**TASK INSTRUCTIONS**
Report how many lines of the records below contain the word "label", giving the number alone.

(Items listed in a dataset)
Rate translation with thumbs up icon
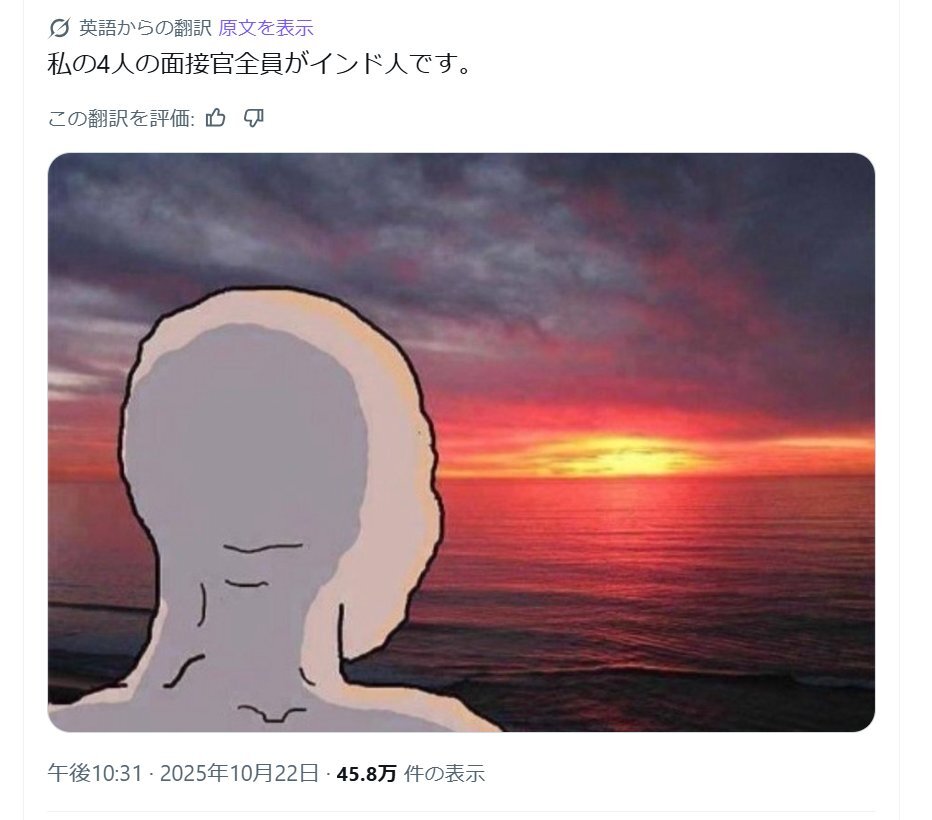Image resolution: width=932 pixels, height=820 pixels. click(x=215, y=118)
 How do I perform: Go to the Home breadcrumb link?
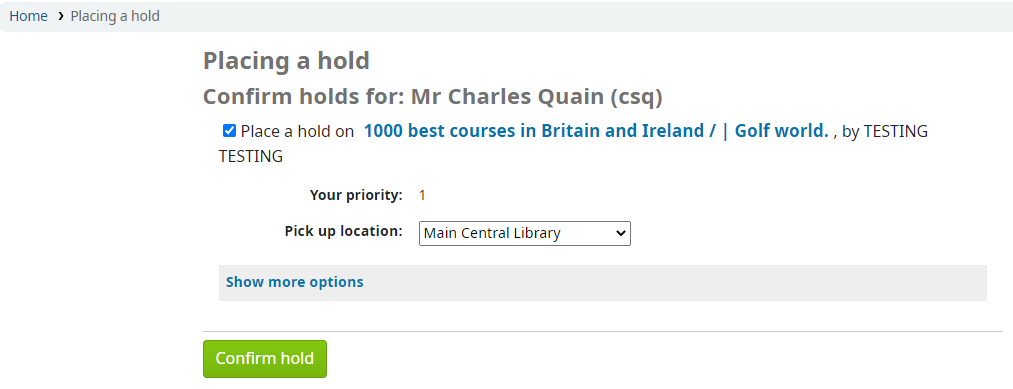28,16
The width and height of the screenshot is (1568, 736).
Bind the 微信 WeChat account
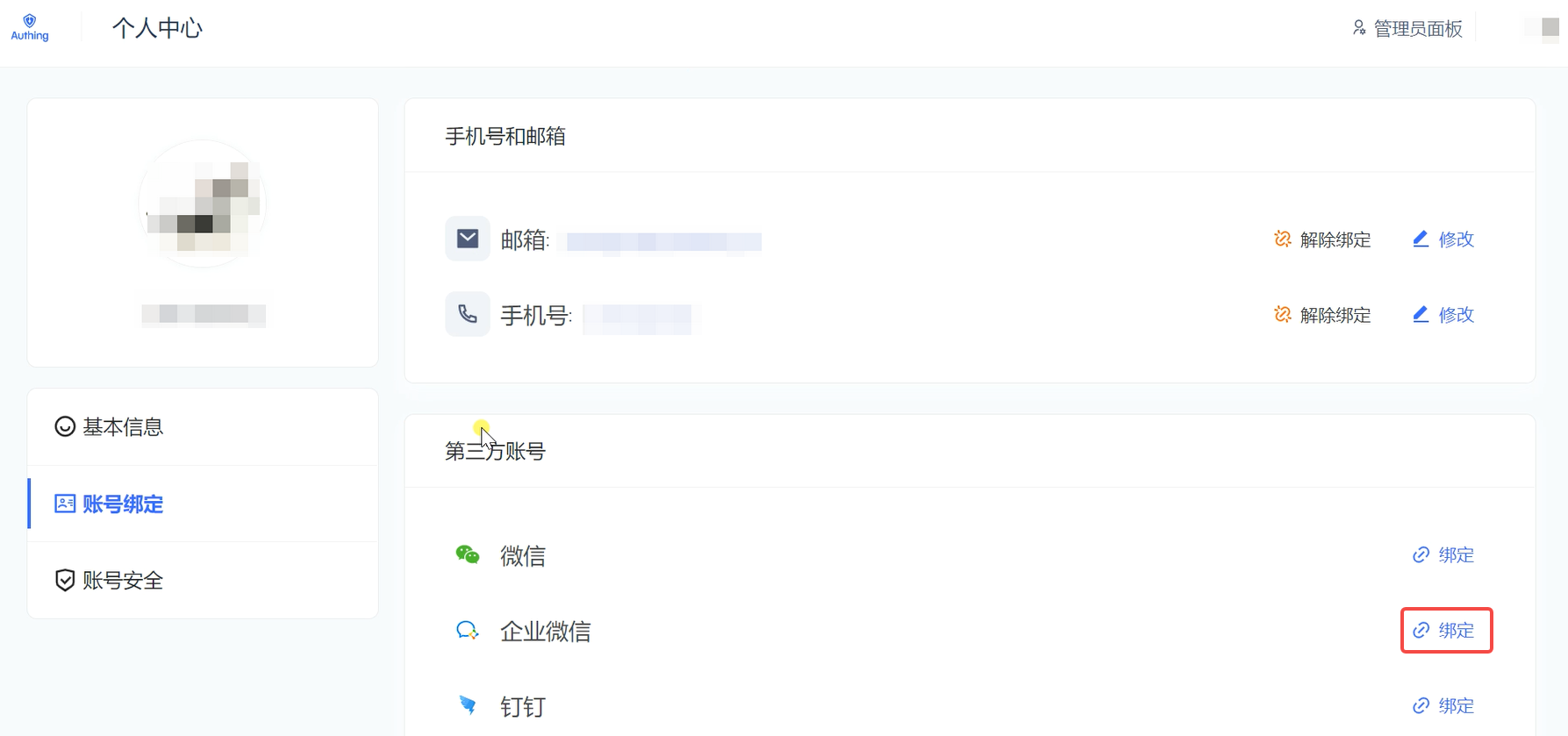coord(1443,555)
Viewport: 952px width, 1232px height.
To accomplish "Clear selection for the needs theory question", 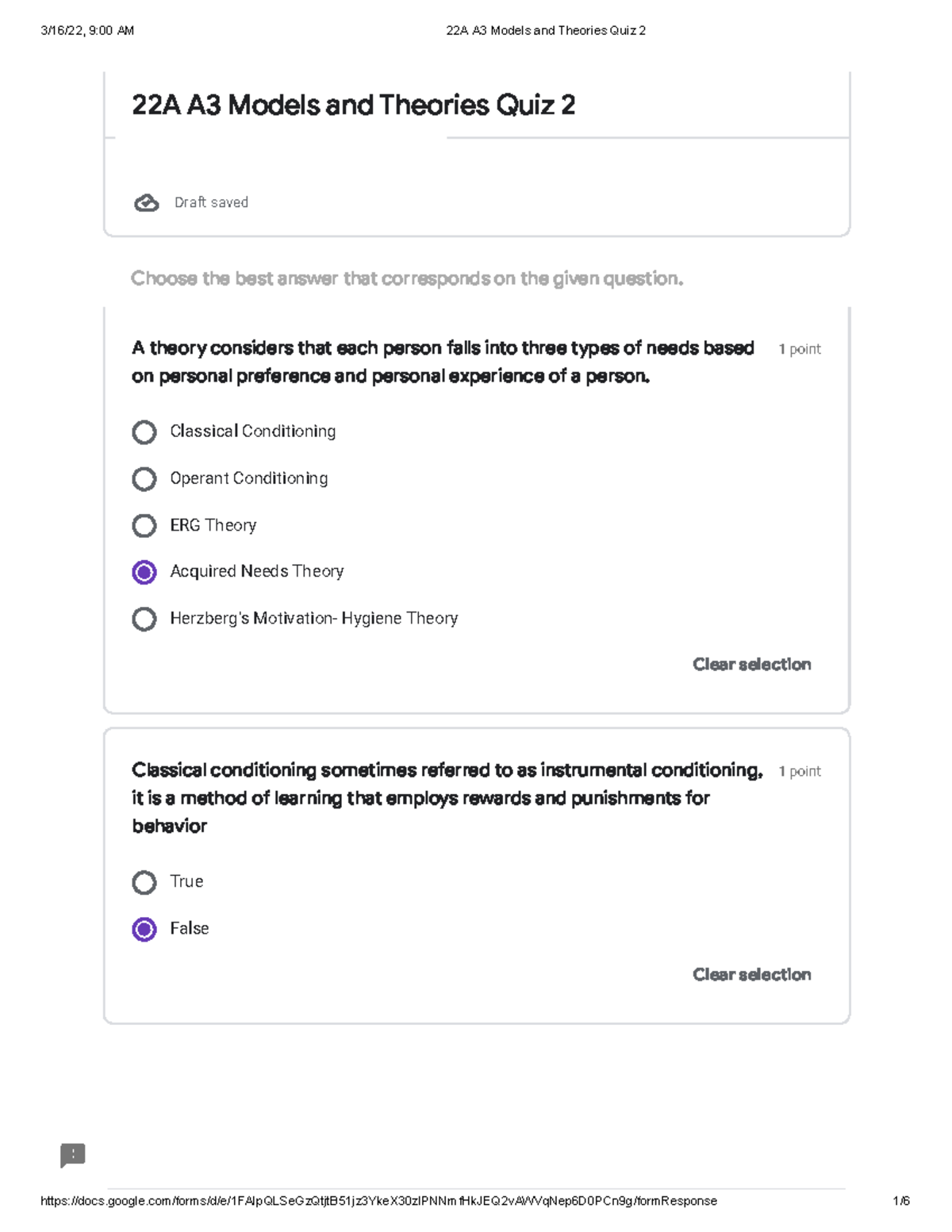I will (x=751, y=664).
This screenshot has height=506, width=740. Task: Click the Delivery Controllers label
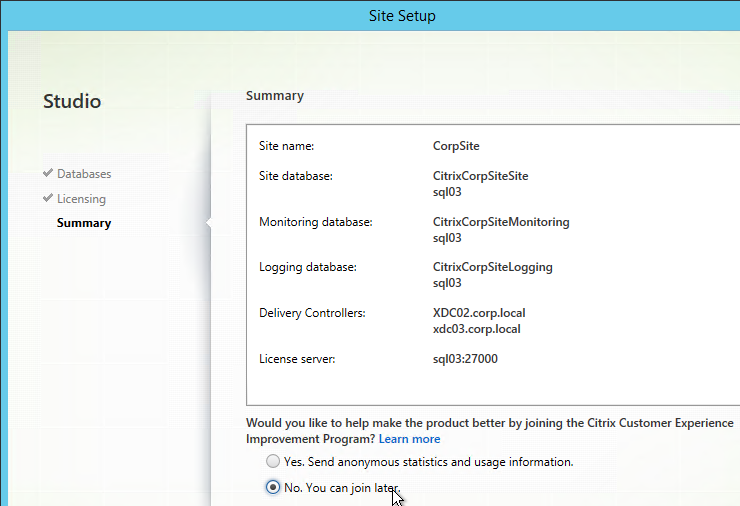tap(312, 313)
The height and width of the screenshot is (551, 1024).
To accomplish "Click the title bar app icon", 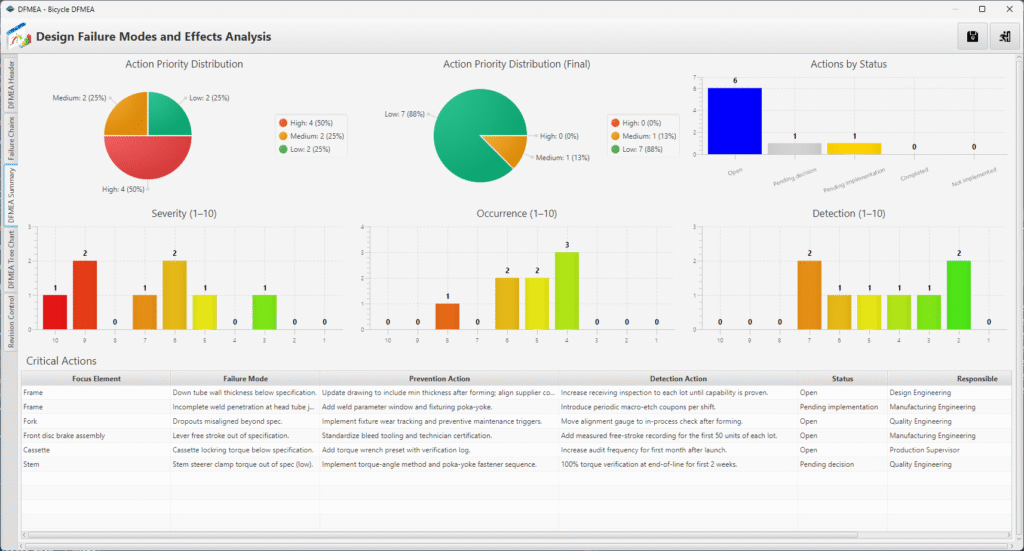I will point(10,8).
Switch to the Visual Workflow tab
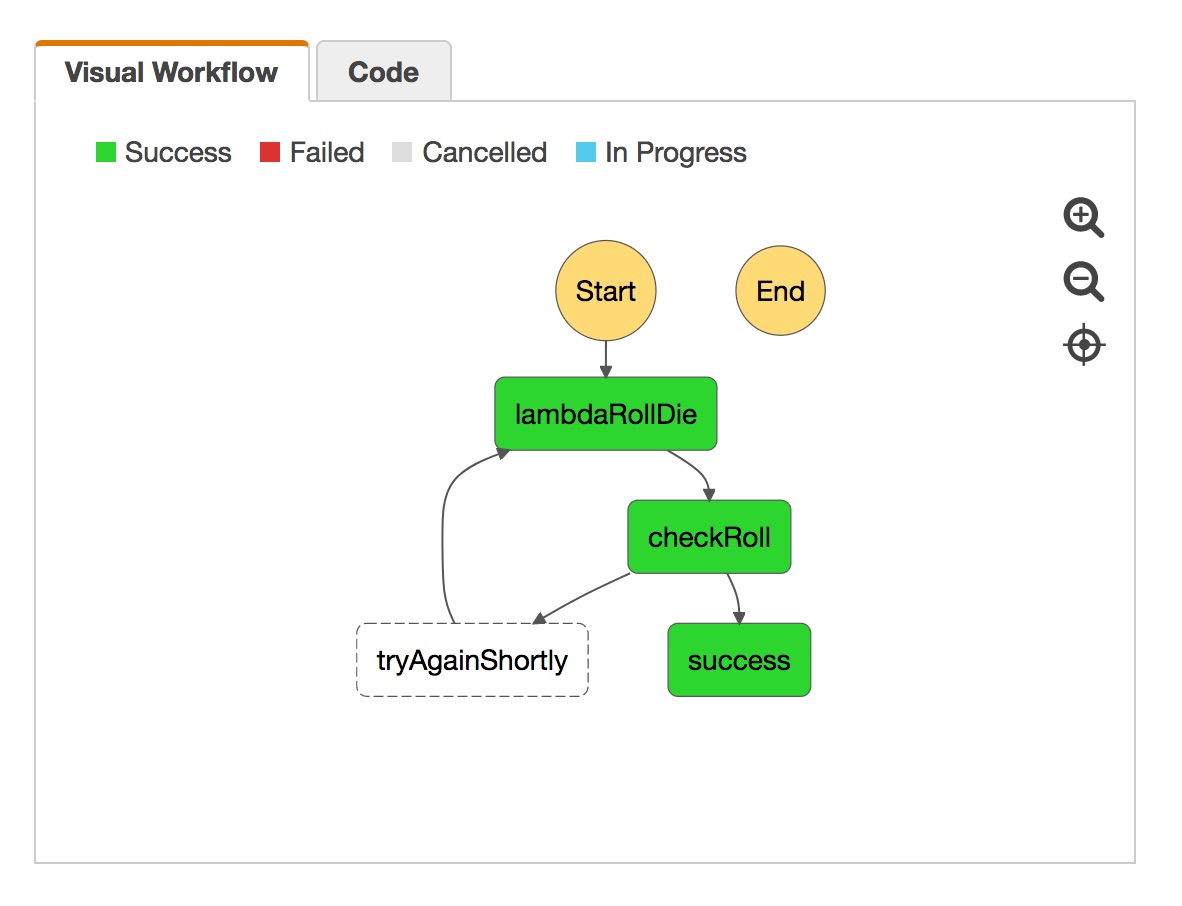This screenshot has width=1182, height=906. 171,73
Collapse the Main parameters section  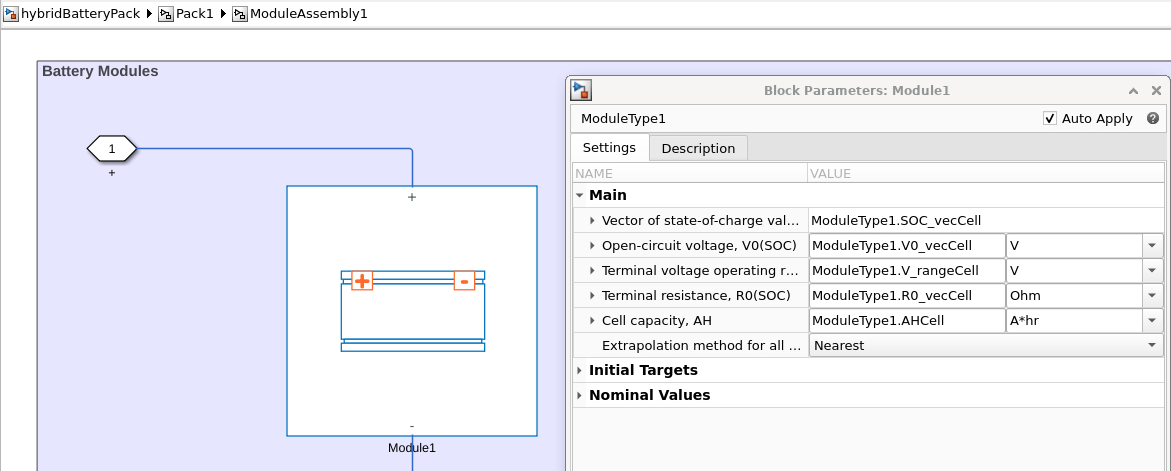click(580, 195)
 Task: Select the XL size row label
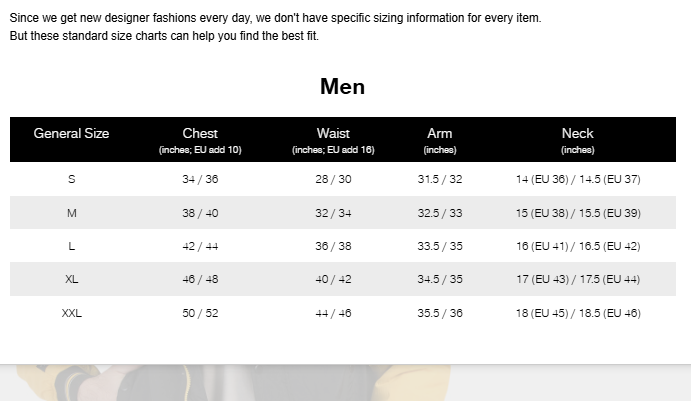[x=71, y=279]
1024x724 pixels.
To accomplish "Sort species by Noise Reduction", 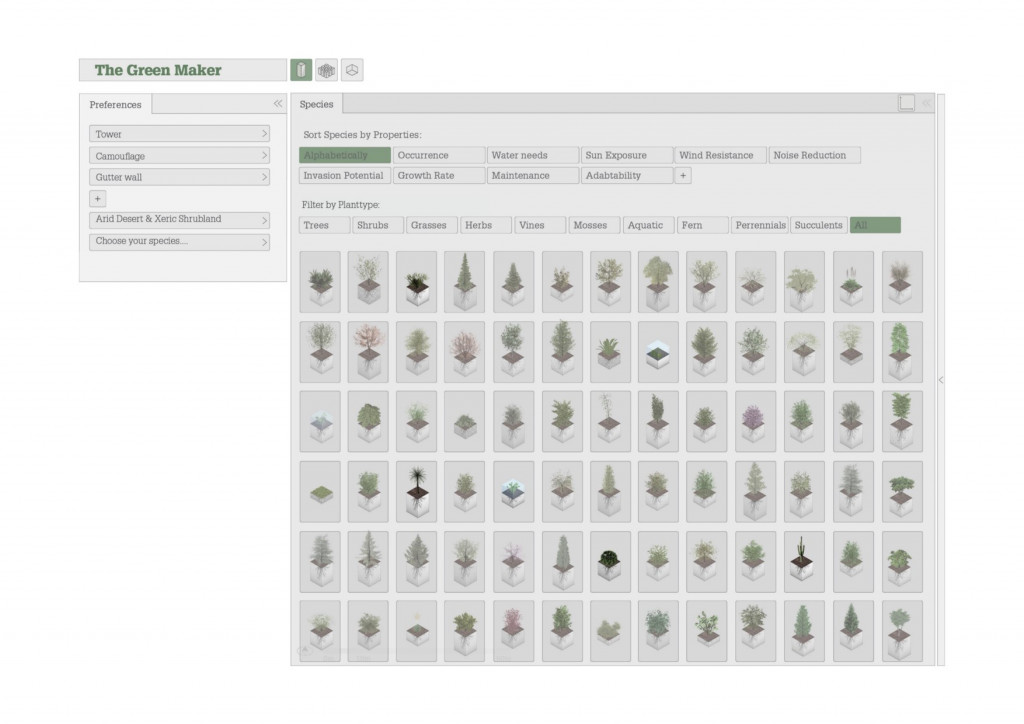I will 815,155.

**FINISHED EXERCISE**
2